■ **Exercise objective**: Reproduce exactly the final portion of the data: every line from the one containing "Contact Us (296, 244)" through the last line, inclusive.

■ **Task data**:
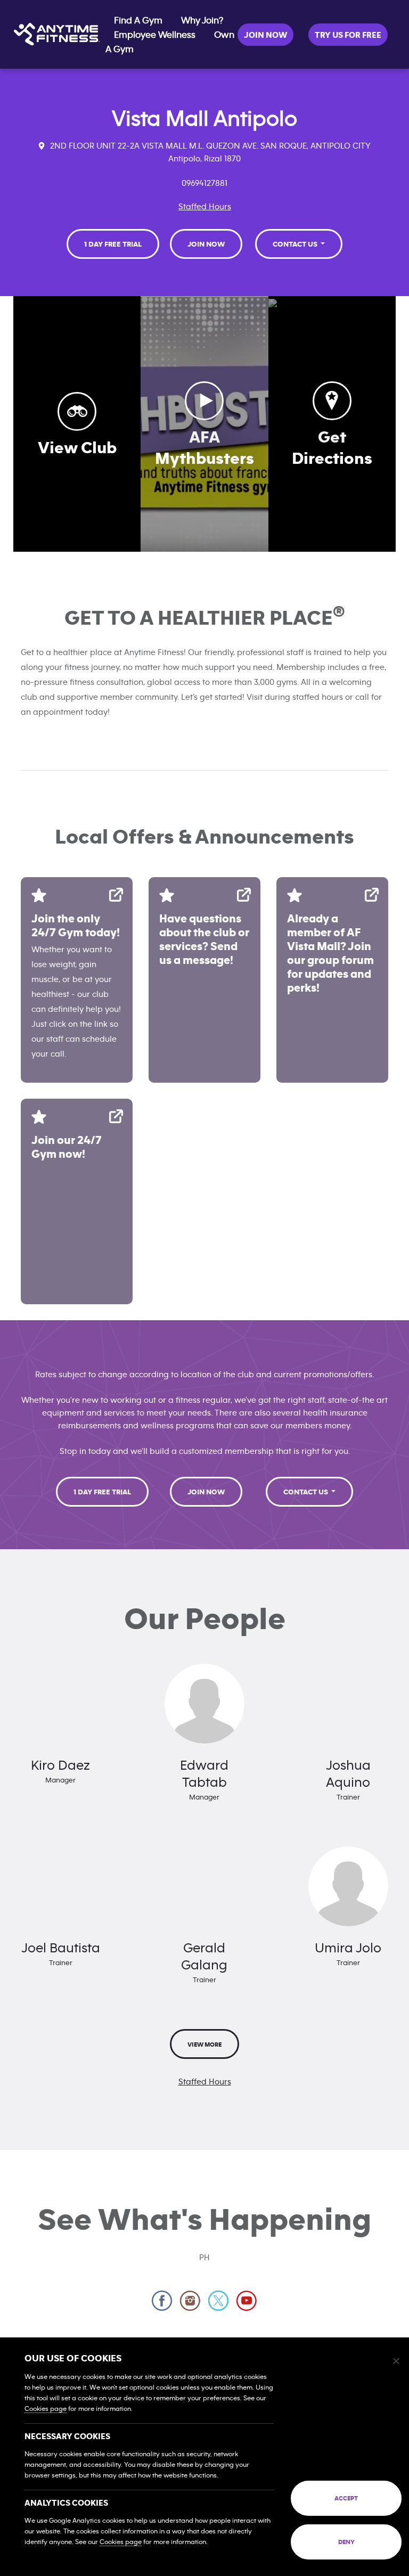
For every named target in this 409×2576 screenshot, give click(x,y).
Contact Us (296, 244)
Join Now (265, 35)
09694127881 (204, 183)
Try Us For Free (348, 35)
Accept (346, 2498)
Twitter (218, 2301)
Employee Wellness (154, 35)
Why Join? (202, 21)
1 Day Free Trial (113, 244)
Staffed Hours (204, 206)
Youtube (246, 2301)
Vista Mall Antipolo (204, 119)
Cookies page (45, 2409)
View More (204, 2044)
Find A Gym (138, 21)
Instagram (190, 2301)
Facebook (162, 2301)
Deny (346, 2542)
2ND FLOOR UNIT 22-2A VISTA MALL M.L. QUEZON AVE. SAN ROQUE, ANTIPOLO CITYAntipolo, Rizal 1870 (210, 152)
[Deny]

■ **Task result**:
Contact Us (296, 244)
Join Now (265, 35)
09694127881 (204, 183)
Try Us For Free (348, 35)
Accept (346, 2498)
Twitter (218, 2301)
Employee Wellness (154, 35)
Why Join? (202, 21)
1 Day Free Trial (113, 244)
Staffed Hours (204, 206)
Youtube (246, 2301)
Vista Mall Antipolo (204, 119)
Cookies page (45, 2409)
View More (204, 2044)
Find A Gym (138, 21)
Instagram (190, 2301)
Facebook (162, 2301)
Deny (346, 2542)
2ND FLOOR UNIT 22-2A VISTA MALL M.L. QUEZON AVE. SAN ROQUE, ANTIPOLO CITYAntipolo, Rizal 1870 (210, 152)
[Deny]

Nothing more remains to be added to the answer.